Farber had the Edinburgh Festival Fringe spellbound a couple of years ago with a South African version of Strindberg's Miss Julie, which also ran at RIverside Studios in London. Her version of The Crucible, written 60 years ago, is equally breathtaking. The tension it generates is palpable, and at the end of the preview performance (about 11.15 pm) the audience leapt up for a standing ovation.
The Crucible, a dramatic retelling of the 17th century Salem witch trials in Massachusetts, was Miller's response to Senator Joe McCarthy and the anti-communist witch-hunts of the early 1950s. Miller's dramatic reputation remains higher in Europe than at home in the U.S., where conservatives still see him as a dangerous Red and a naive supporter of Stalin's Soviet Union.
Whatever the playwright's political views, this is a great play, though a wordy one; the buildup of the story is clumsy and the cast list is very long. If was shorter, the play would probably have more professional productions; this is only the second one I have seen, after the RSC's with Iain Glen as Proctor in 2006. I remember being struck when I first saw it by Miller's skill in handling scenes with multiple participants.
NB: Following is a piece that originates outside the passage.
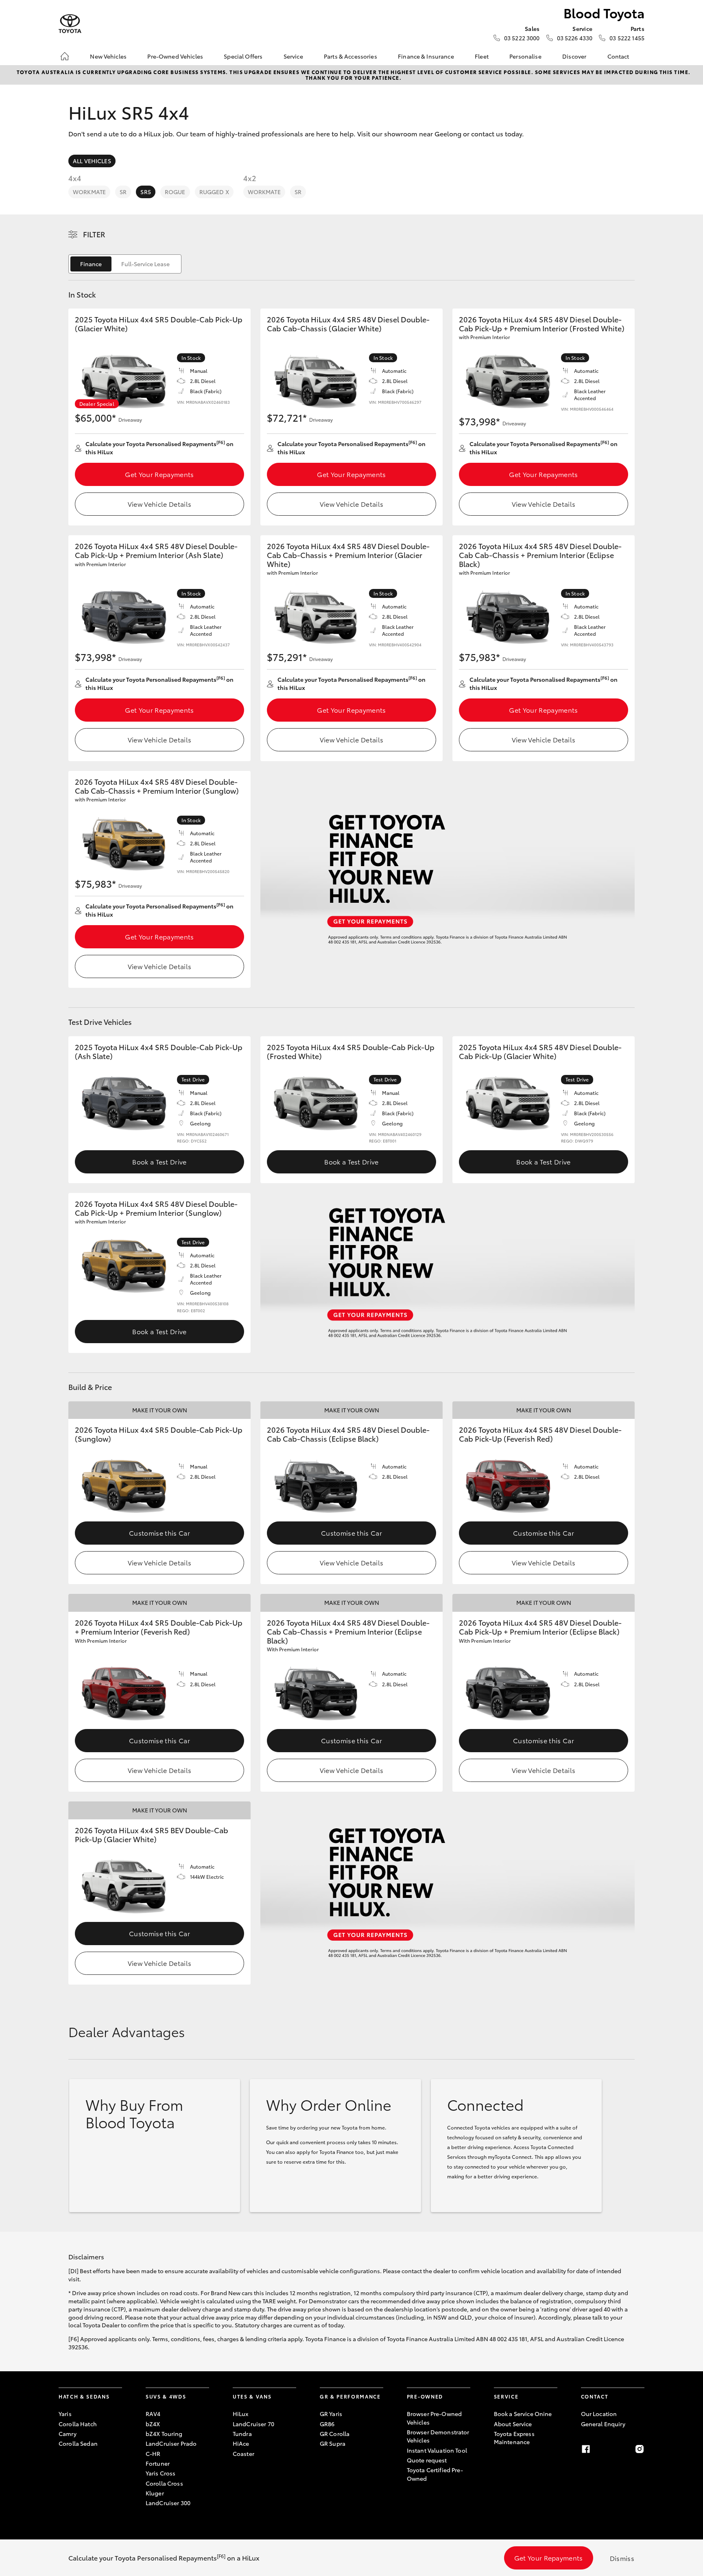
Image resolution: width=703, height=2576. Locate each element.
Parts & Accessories (350, 56)
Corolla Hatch (78, 2424)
This time, the impact is much more visceral. Farber has created a version that, despite the standing ovation, can't be described as audience-friendly. It lasts three hours forty five minutes, and in the Old Vic's temporary 'theatre-in-the-round', the actors tend to look inwards at the centre of the stage rather than communicate with the audience. Farber's approach is to bridge the scenes with ritualistic movement. The first person we see is the Barbados slave Tituba, circling the stage very slowly carrying a pot. There are chairs and tables, but for most of the play the actors seem ill at ease with them, suggesting a pre-modern society. Farber seems to have the gift of making actors believe totally in their roles, and there are some mesmerising performances in this production.
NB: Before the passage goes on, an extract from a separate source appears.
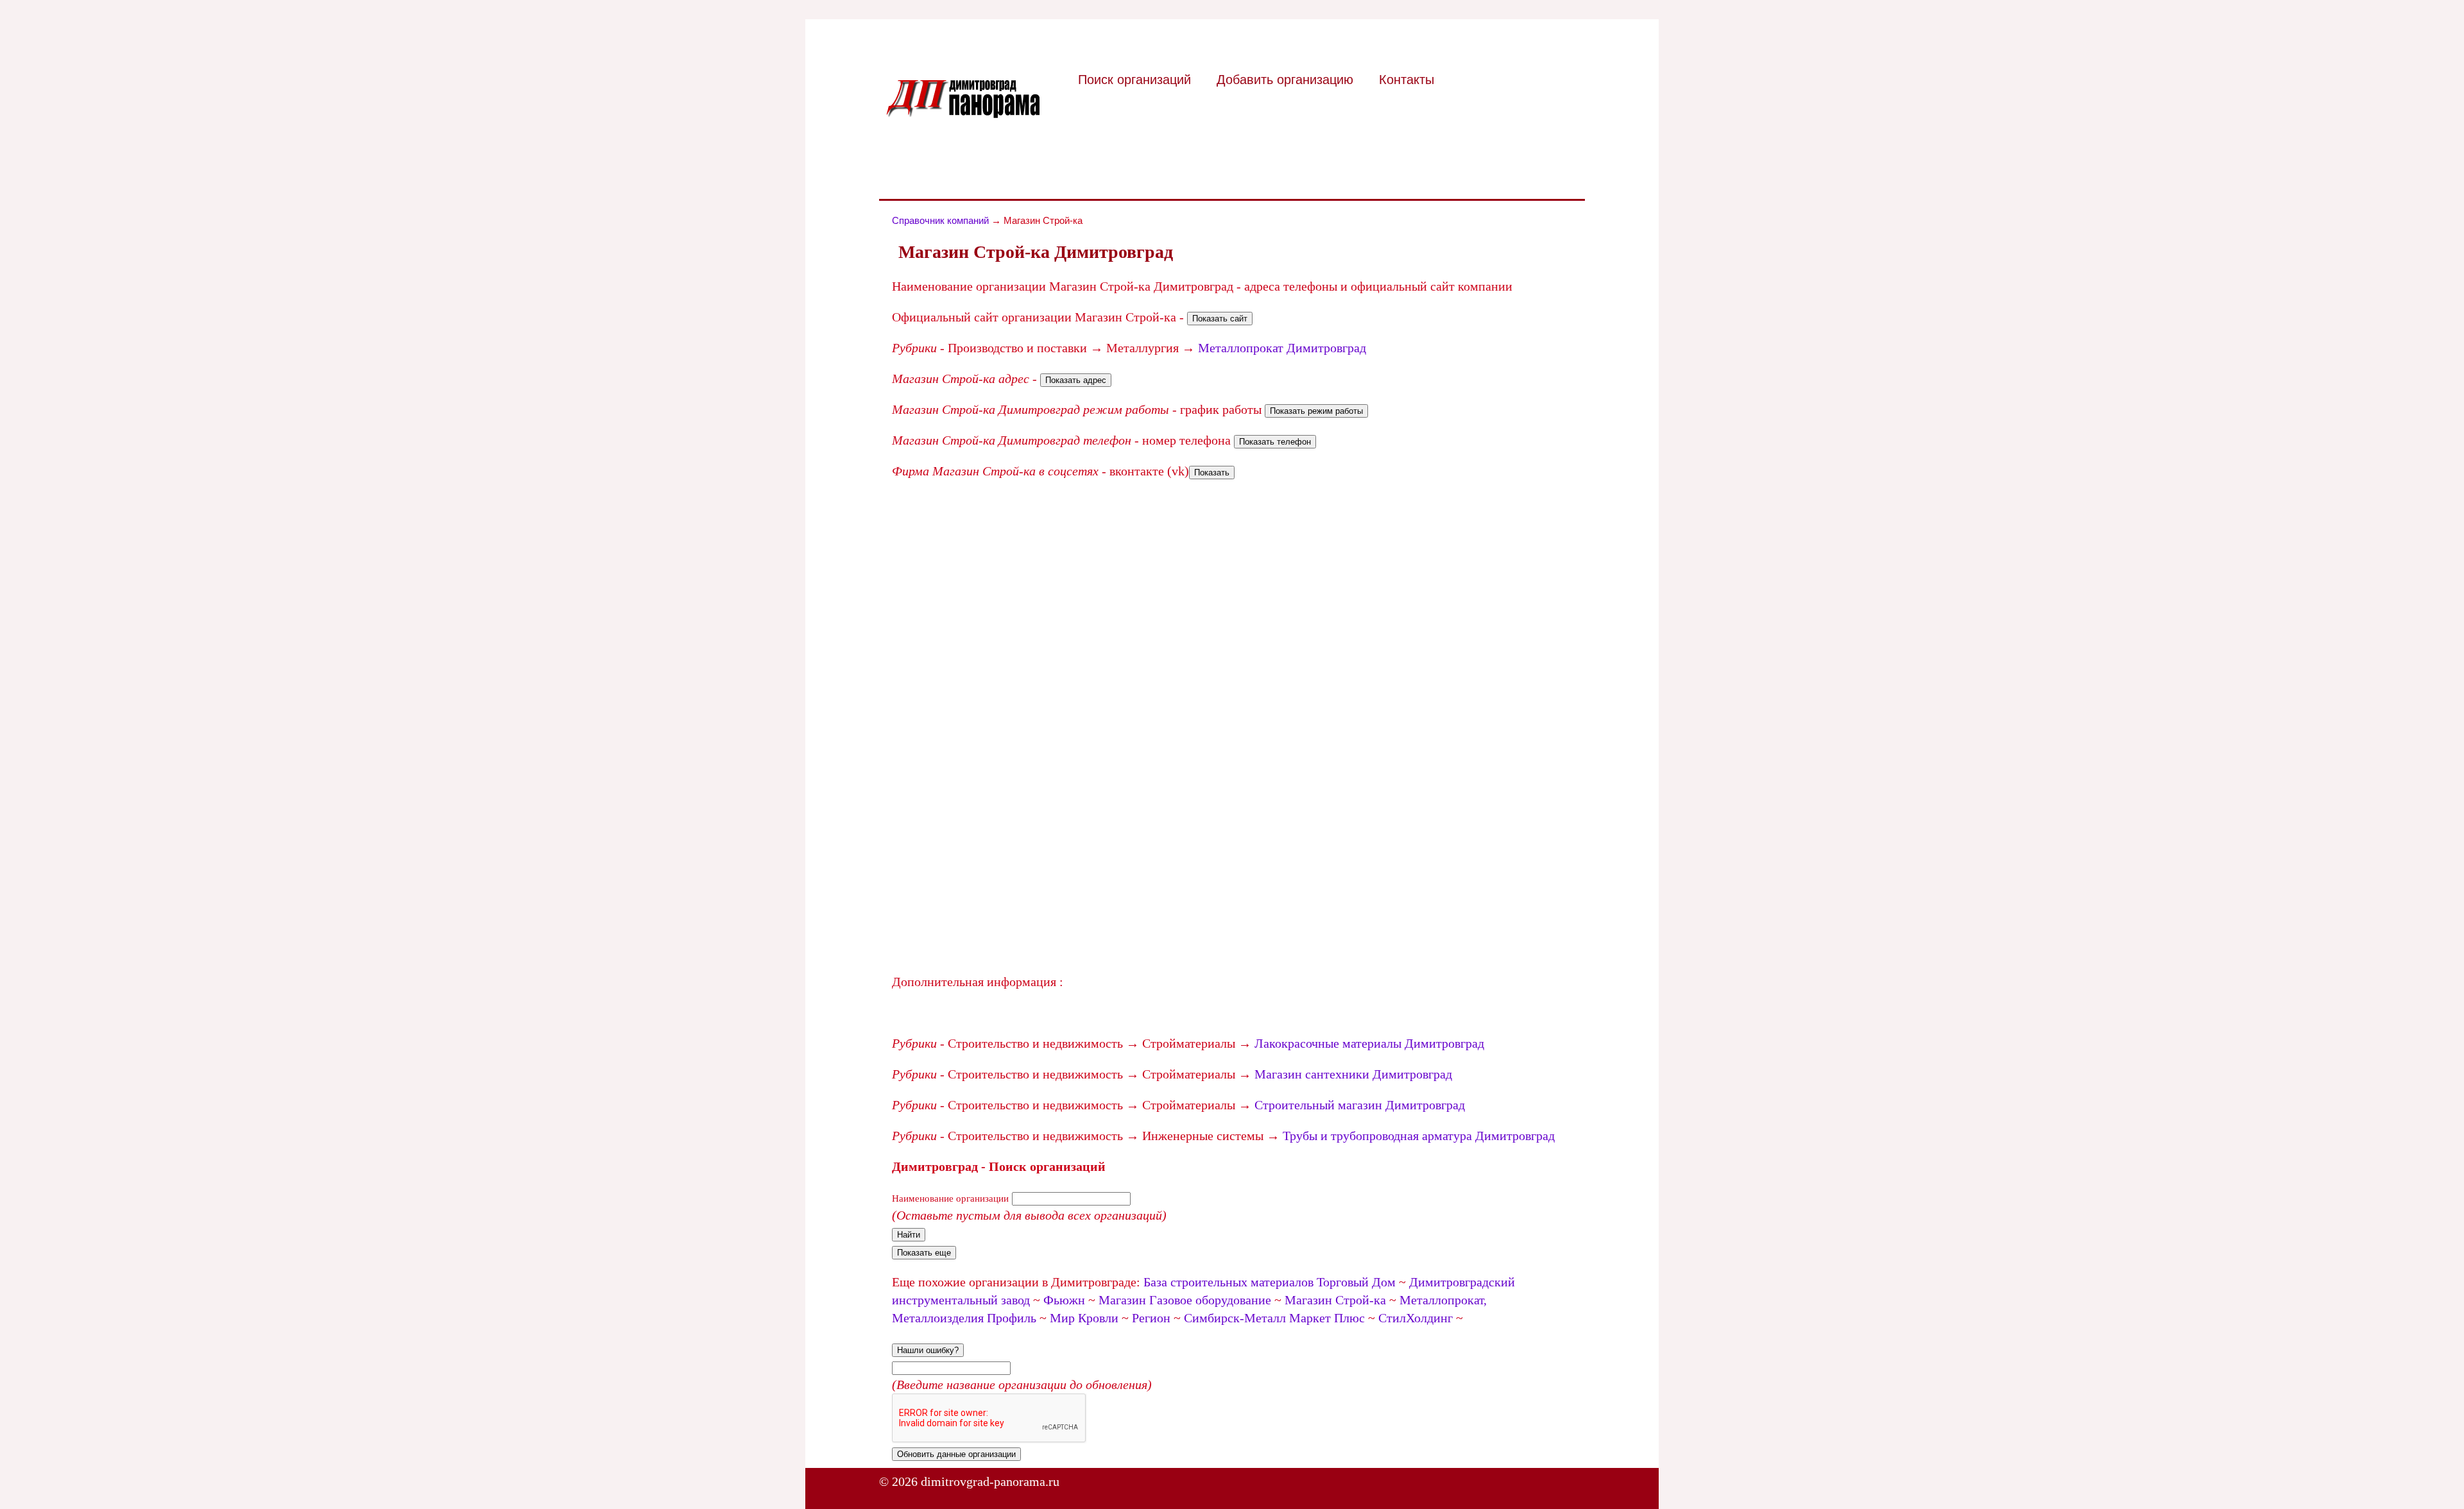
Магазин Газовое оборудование (1185, 1300)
The story of the Salem with-hunts, with its false confessions about consorting with the devil, is totally contemporary. Religious and political fanaticism is stronger today than when Miller wrote it. His link to the activities of McCarthy and his associates is obvious, but there are many other ways in which it works as a contemporary parable. The one that instantly springs to my mind is the Stalinist purges of the Soviet 1930s, whose victims confessed to non-existent plots with Trotsky, with Germany or with British and American imperialism. Salem for me is Moscow in 1937-8 rather than Washington fifteen years later. With or without a confession, the Moscow purge victims were executed or sent into prison or exile. It is worth remembering that McCarthy's HUAC hearings did not kill anyone, though they ruined many Hollywood careers. I don't know what Miller really thought in private about the Moscow trials or about Stalinism, though the answer probably lies somewhere in Professor Christopher Bigsby's biography. His other biographer Martin Gottfried doesn't really get to grips with the question.
The Crucible is a risk for any unsubsidised theatre, because of the daunting size of the cast. The run deserves to sell out. Whatever the reviews say, and I am sure they will be positive, Kevin Spacey's final months at the Old Vic are playing out with a bang.